TASK STATEMENT
Copy the records from the first line through the line containing "sort-selected-label: En yeni", replacing every "element" with "item" and changing nothing else.
***** RAW DATA *****
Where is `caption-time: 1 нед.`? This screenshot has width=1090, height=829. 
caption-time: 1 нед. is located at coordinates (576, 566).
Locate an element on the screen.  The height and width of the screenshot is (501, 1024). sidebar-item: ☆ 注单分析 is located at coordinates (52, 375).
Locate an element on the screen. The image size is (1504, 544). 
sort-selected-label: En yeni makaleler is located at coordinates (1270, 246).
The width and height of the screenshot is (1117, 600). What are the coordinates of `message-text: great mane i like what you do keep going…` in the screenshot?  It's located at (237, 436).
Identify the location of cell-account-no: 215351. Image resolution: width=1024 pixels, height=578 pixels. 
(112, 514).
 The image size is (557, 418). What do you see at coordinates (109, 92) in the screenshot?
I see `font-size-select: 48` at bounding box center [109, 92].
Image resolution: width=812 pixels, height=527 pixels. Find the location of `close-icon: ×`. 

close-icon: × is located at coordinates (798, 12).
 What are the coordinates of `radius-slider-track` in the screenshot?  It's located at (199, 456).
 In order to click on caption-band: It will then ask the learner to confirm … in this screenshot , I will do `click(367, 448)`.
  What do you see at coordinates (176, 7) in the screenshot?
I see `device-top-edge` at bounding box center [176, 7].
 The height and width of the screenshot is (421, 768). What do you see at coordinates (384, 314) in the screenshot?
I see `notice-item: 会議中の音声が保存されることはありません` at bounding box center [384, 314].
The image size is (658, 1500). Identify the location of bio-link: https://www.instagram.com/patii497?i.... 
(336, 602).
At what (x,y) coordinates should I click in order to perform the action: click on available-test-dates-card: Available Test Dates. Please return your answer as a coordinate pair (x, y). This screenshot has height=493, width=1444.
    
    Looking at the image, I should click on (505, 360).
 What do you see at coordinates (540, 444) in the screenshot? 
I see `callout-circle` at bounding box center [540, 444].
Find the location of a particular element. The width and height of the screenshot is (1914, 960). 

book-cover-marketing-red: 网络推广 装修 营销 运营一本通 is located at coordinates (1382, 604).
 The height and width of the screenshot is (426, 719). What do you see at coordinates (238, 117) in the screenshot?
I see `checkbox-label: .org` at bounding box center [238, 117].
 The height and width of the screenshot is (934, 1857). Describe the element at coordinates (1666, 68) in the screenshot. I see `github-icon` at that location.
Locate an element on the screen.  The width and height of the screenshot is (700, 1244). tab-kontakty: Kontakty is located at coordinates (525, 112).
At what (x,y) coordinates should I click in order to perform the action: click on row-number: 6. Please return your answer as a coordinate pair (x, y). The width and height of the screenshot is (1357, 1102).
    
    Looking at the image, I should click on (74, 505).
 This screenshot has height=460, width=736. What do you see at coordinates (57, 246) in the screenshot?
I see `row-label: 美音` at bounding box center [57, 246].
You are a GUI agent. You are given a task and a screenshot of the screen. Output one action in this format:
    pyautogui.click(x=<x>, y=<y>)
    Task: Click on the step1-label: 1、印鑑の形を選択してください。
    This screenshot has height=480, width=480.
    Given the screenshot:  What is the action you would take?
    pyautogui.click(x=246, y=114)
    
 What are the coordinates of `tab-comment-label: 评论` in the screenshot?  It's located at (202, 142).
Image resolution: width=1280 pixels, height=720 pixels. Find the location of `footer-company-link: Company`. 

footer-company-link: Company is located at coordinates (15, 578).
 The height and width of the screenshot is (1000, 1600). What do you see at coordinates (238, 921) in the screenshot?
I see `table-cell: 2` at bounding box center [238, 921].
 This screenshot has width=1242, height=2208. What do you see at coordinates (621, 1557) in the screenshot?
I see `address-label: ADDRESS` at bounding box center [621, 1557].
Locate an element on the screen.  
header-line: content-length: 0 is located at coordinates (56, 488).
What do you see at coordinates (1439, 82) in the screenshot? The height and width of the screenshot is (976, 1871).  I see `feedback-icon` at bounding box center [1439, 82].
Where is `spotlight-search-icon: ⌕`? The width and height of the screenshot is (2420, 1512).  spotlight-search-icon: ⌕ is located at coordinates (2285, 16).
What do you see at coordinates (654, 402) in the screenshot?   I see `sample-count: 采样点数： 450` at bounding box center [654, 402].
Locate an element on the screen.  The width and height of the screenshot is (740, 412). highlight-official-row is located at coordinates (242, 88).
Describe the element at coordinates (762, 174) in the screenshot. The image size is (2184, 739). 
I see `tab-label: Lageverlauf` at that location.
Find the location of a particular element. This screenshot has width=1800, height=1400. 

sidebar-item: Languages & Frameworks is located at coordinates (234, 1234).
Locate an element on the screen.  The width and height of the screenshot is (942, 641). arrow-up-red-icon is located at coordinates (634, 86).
*****
WRITTEN SOLUTION
Where is `caption-time: 1 нед.`? This screenshot has width=1090, height=829. 
caption-time: 1 нед. is located at coordinates (576, 566).
Locate an item on the screen.  The height and width of the screenshot is (501, 1024). sidebar-item: ☆ 注单分析 is located at coordinates (52, 375).
Locate an item on the screen. The image size is (1504, 544). 
sort-selected-label: En yeni makaleler is located at coordinates (1270, 246).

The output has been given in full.